Data excerpts:
=-=-=

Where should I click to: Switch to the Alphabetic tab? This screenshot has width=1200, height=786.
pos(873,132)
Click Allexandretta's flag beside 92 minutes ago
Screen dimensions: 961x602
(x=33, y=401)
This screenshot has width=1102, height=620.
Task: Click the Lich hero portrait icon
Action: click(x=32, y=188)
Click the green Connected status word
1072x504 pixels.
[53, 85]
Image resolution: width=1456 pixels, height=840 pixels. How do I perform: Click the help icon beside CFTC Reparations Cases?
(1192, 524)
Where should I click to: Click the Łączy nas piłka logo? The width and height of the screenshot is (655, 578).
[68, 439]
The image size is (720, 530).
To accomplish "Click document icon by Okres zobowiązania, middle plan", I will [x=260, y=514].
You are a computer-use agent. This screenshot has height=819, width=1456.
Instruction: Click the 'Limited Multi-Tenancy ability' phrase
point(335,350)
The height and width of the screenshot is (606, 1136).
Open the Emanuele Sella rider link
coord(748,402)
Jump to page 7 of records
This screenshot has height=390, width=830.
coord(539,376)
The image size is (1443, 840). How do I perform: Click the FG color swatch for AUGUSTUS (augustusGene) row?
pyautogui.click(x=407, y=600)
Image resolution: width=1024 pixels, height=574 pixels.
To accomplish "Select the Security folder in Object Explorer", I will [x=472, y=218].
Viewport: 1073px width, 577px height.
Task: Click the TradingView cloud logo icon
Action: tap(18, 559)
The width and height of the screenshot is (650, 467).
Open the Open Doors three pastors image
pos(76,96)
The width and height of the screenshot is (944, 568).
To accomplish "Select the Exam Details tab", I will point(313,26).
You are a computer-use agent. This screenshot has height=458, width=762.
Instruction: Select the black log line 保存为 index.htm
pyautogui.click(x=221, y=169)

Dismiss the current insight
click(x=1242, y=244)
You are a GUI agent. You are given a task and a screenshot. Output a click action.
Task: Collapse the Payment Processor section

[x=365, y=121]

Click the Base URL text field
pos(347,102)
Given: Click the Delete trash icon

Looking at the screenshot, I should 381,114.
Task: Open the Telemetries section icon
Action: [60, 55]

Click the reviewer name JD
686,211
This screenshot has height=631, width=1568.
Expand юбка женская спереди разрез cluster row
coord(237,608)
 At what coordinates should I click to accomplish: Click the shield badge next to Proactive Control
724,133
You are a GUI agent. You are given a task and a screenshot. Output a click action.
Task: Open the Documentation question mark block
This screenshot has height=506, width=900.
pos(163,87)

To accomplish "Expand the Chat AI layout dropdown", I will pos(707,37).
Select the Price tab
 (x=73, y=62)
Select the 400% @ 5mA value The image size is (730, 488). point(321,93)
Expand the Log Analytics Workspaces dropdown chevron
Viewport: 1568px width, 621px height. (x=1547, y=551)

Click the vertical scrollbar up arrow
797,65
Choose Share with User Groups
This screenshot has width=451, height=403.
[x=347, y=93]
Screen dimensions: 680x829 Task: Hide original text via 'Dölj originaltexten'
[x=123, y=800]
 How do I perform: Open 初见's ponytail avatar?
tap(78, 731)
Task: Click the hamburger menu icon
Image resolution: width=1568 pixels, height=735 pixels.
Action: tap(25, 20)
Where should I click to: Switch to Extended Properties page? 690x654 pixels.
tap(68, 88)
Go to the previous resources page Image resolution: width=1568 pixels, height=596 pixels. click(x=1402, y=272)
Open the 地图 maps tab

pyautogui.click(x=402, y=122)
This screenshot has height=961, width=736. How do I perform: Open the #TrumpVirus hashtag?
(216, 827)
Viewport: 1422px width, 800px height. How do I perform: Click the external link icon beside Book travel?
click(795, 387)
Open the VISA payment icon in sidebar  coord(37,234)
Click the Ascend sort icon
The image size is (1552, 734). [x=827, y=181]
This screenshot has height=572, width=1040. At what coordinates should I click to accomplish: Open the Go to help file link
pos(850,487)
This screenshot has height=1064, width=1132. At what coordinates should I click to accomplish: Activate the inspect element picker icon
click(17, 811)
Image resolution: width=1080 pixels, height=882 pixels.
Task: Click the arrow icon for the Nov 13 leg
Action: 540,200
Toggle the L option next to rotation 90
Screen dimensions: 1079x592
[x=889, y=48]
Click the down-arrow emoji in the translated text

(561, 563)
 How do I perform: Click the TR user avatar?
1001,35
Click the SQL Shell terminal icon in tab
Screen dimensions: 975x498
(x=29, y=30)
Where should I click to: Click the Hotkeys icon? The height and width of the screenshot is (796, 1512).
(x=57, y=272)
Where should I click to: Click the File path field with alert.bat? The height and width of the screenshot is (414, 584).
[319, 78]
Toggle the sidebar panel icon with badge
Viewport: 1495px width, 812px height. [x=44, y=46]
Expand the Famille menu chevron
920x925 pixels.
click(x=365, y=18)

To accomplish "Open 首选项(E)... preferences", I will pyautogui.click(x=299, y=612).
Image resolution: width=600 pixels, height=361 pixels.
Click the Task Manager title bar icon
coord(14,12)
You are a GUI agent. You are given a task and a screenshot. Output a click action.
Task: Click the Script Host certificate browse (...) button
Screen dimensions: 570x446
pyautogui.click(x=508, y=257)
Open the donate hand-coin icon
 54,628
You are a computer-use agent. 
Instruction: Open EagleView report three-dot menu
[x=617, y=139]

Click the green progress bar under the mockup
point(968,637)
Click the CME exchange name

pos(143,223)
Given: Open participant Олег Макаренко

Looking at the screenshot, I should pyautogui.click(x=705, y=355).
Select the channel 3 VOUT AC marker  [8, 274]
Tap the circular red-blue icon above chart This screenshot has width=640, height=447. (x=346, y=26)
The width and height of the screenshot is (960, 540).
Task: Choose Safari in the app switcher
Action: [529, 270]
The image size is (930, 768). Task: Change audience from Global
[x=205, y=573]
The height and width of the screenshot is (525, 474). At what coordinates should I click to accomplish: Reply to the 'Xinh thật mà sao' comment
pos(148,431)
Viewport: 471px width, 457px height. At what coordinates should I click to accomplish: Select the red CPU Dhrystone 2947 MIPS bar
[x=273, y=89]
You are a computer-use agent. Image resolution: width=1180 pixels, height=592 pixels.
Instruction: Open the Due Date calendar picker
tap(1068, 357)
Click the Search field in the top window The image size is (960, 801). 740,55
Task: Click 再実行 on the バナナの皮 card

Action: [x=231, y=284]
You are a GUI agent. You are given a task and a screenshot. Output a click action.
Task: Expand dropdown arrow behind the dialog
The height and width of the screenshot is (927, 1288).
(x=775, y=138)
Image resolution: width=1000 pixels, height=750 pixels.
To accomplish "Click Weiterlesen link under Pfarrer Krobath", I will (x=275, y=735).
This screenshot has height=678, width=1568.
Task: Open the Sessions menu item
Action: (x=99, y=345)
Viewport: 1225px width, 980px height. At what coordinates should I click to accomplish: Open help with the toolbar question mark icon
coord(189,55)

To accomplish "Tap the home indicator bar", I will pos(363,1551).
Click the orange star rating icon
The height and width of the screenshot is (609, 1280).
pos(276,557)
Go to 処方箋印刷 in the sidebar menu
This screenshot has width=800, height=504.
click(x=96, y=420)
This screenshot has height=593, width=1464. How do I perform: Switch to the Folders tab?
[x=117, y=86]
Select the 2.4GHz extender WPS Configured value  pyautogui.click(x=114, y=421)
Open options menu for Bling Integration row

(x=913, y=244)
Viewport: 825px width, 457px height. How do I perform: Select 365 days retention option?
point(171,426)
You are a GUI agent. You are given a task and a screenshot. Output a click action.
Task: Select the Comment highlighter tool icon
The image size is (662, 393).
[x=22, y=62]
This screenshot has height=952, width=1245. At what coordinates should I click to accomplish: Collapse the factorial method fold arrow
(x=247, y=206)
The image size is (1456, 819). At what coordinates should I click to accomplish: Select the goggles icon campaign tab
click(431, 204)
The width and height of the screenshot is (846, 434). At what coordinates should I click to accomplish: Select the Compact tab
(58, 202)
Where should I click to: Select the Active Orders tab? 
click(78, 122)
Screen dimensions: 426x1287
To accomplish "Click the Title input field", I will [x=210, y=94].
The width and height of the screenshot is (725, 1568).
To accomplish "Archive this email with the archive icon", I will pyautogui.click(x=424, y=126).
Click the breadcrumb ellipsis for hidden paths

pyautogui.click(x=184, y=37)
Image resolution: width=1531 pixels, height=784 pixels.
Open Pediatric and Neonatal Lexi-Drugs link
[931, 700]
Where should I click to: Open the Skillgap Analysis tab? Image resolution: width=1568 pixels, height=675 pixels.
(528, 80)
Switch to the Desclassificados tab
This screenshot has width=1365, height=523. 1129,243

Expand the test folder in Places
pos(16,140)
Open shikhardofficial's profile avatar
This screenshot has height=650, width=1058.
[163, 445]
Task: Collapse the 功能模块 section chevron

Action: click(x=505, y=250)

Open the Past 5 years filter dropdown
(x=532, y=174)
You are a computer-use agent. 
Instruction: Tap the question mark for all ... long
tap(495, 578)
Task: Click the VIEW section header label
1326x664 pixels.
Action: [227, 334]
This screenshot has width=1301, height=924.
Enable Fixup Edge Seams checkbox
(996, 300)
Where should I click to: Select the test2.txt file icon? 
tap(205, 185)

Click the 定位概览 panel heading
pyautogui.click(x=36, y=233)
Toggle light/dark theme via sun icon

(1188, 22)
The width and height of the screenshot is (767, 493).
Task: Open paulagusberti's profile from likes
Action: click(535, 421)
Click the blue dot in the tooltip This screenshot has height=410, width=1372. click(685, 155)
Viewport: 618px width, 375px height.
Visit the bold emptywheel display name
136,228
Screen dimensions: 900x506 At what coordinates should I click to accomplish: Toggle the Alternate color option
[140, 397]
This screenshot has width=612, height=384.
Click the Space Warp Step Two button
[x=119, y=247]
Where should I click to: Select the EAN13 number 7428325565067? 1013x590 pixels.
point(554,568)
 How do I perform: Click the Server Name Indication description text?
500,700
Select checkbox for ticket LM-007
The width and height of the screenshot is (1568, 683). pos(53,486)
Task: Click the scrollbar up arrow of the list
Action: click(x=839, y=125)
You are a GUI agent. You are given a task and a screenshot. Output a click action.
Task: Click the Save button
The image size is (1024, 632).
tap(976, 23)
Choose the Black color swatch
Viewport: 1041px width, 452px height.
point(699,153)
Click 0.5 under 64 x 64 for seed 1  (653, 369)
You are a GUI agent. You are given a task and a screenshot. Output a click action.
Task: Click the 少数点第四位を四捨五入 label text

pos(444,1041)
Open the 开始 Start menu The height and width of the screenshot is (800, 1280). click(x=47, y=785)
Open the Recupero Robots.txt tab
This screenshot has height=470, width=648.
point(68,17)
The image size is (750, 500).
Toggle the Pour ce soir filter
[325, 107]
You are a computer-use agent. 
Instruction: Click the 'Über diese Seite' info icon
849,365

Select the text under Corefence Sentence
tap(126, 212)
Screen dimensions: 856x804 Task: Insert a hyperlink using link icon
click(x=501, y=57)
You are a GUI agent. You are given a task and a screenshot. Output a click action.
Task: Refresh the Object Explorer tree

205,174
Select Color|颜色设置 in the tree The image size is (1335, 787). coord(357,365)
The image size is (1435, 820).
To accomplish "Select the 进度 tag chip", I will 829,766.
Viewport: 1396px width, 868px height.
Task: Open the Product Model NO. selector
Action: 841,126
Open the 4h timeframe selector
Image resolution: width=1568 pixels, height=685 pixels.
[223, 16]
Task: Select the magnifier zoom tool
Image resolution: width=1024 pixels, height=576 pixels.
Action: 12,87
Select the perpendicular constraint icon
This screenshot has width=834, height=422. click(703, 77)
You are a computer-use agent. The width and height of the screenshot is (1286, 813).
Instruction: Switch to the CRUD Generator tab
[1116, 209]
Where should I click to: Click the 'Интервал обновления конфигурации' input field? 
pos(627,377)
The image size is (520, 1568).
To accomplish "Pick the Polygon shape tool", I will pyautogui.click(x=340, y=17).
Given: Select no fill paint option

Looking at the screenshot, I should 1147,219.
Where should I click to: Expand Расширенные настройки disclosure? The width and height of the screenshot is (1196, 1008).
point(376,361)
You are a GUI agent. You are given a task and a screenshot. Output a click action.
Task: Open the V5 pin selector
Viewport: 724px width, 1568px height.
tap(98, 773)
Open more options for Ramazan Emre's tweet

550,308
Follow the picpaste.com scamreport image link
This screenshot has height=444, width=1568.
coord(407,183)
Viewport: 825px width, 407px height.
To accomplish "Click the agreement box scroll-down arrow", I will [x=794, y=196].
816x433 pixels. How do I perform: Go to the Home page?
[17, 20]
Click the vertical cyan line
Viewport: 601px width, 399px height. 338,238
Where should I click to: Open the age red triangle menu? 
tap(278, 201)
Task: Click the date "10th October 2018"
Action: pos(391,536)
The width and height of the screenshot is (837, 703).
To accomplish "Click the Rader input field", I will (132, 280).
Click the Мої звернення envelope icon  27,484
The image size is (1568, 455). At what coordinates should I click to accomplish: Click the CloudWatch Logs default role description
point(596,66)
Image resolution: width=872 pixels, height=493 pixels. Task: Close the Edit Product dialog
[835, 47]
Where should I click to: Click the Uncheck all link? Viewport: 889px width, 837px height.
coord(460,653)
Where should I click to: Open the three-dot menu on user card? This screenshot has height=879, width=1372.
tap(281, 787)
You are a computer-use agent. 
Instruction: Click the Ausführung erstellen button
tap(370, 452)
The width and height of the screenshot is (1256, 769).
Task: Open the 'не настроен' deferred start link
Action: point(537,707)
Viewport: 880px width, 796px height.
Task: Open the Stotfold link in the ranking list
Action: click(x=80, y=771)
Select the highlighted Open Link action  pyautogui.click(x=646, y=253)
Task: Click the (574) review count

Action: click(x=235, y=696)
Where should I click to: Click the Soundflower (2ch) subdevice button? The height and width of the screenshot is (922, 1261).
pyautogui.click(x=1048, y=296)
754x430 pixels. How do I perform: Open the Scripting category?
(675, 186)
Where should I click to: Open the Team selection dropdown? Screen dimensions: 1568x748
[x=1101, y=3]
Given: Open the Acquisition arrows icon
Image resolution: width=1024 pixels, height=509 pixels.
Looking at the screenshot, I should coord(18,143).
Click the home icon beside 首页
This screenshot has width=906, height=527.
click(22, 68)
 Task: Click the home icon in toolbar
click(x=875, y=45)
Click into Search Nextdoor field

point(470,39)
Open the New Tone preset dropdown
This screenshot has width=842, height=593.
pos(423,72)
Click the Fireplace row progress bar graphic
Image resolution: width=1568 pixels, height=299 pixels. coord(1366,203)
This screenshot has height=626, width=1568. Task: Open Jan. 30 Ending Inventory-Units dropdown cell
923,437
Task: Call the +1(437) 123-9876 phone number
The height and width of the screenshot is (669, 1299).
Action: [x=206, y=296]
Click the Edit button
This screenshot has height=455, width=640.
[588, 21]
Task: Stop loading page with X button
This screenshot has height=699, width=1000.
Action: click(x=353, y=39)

=-=-=

=== INSTRUCTIONS FOR THE TASK ===
From the records above, reproduce exactly the lines from the one with "Click the vertical cyan line" to the one with "Click the Мої", both included, and no others.

=== TASK SOLUTION ===
Click the vertical cyan line
Viewport: 601px width, 399px height. 338,238
Where should I click to: Open the age red triangle menu? 
tap(278, 201)
Task: Click the date "10th October 2018"
Action: pos(391,536)
The width and height of the screenshot is (837, 703).
To accomplish "Click the Rader input field", I will (132, 280).
Click the Мої звернення envelope icon  27,484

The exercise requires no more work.